» Directions for this task:
Below are some records; quote exactly the lines from the one that contains "Task: Close the 修改 dialog with the X icon" through the one that contains "The height and", inclusive, and no others.

» Data listing:
———

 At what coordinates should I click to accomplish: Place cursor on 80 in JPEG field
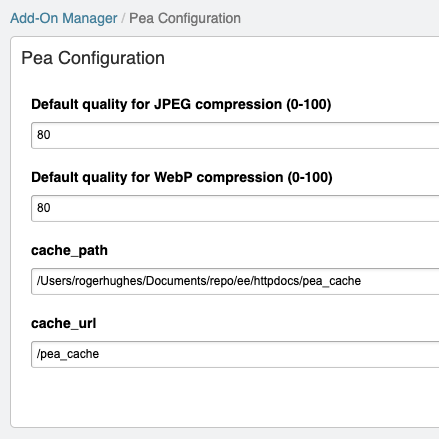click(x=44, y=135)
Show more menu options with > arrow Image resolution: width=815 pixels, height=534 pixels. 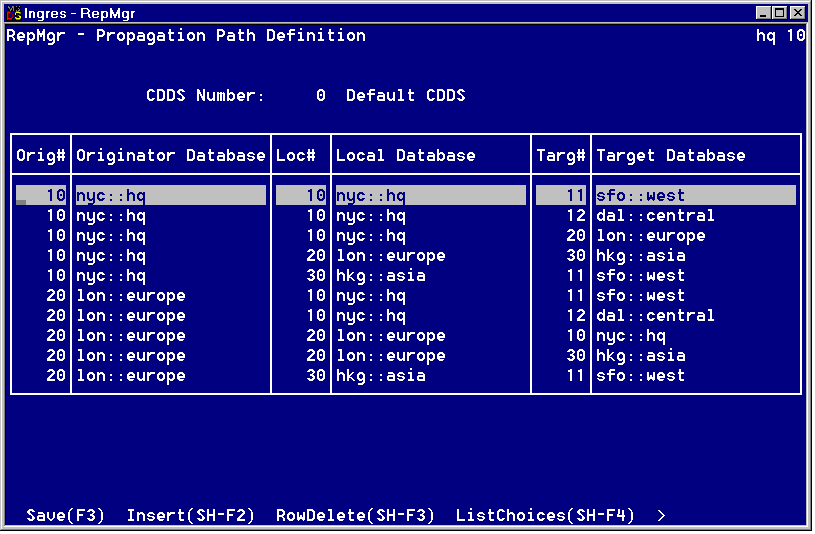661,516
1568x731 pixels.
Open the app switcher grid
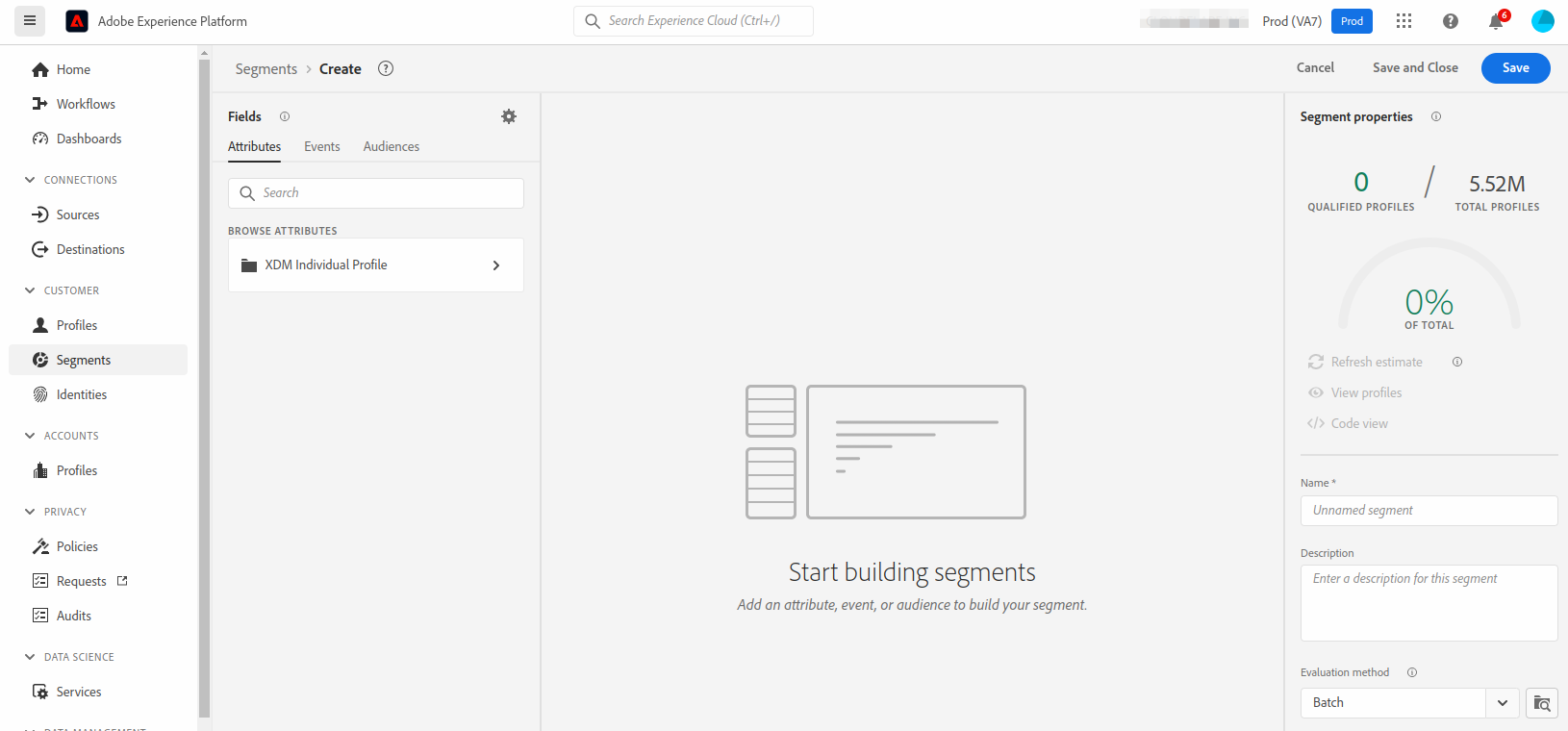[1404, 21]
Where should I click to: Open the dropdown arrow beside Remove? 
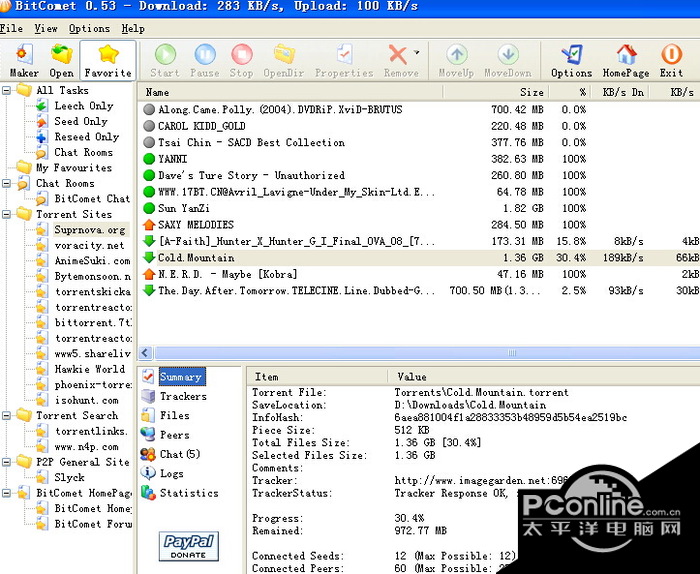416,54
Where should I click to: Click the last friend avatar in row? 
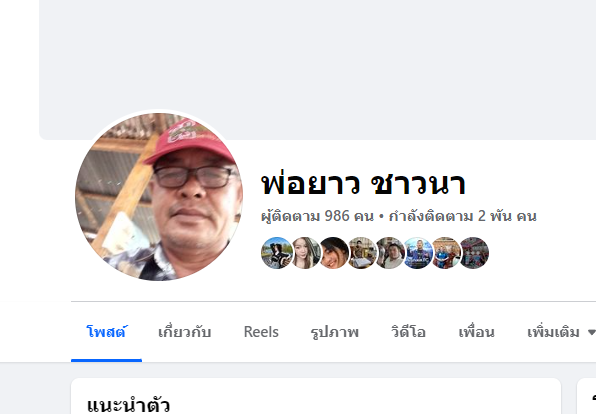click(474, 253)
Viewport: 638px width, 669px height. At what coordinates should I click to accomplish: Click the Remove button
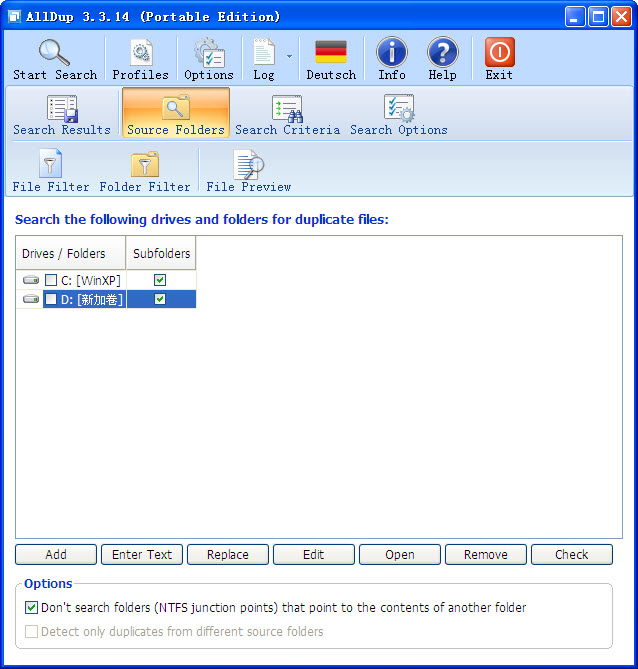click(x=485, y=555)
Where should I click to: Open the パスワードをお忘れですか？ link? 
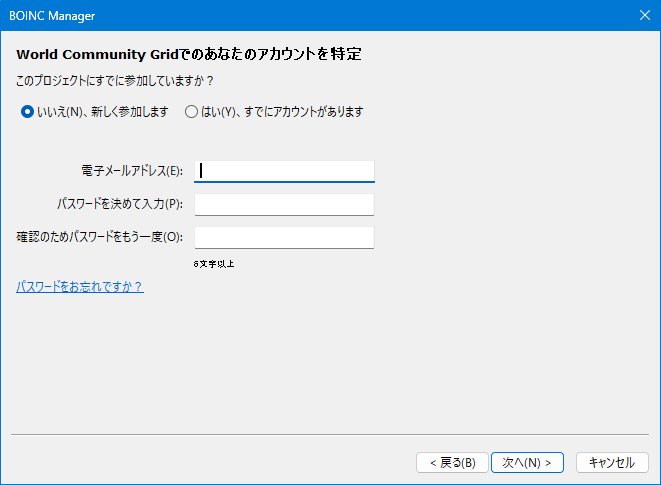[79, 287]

———

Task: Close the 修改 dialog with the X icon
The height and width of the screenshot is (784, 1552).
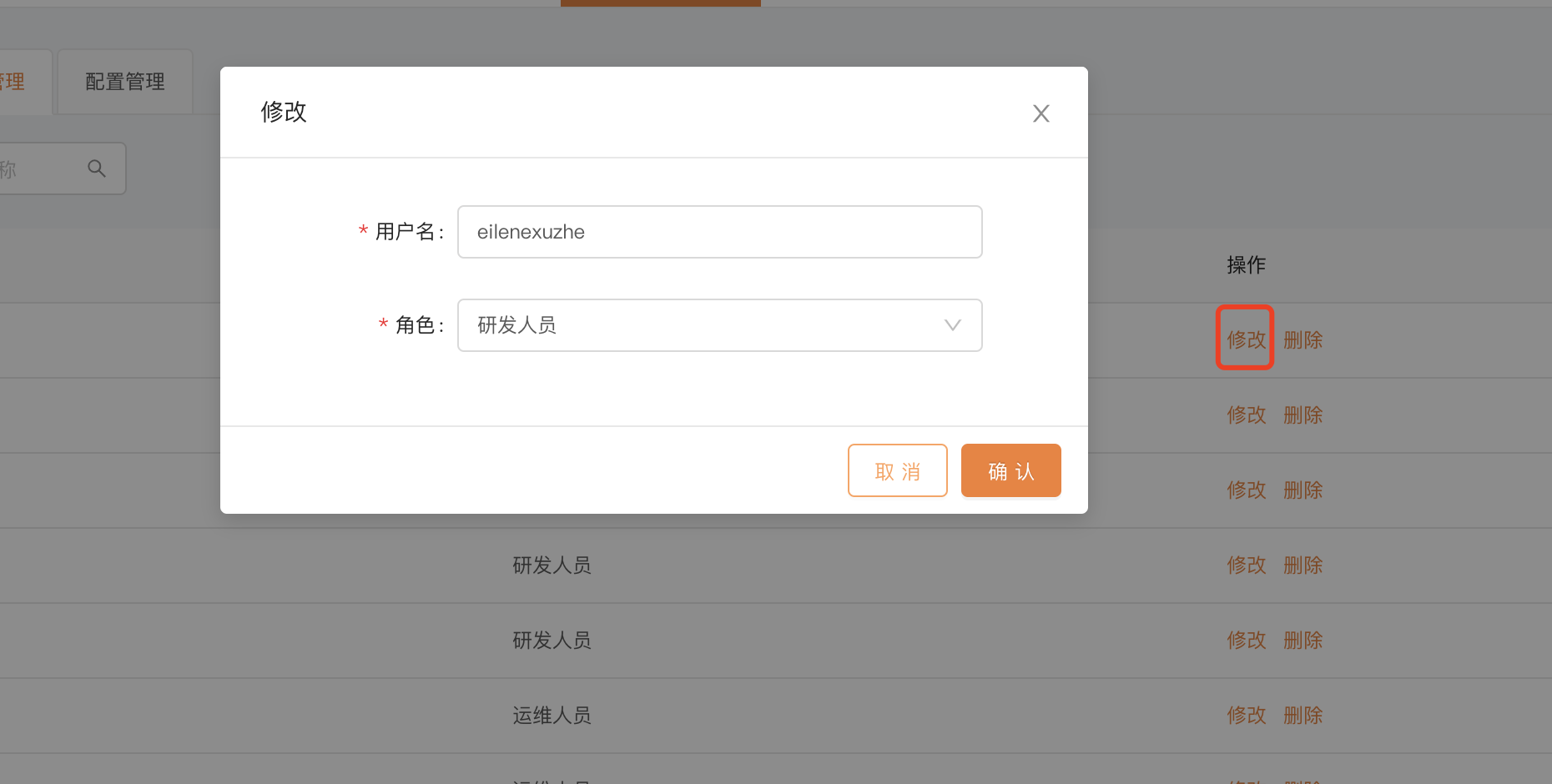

———

» Answer to the problem:
Task: Close the 修改 dialog with the X icon
The height and width of the screenshot is (784, 1552).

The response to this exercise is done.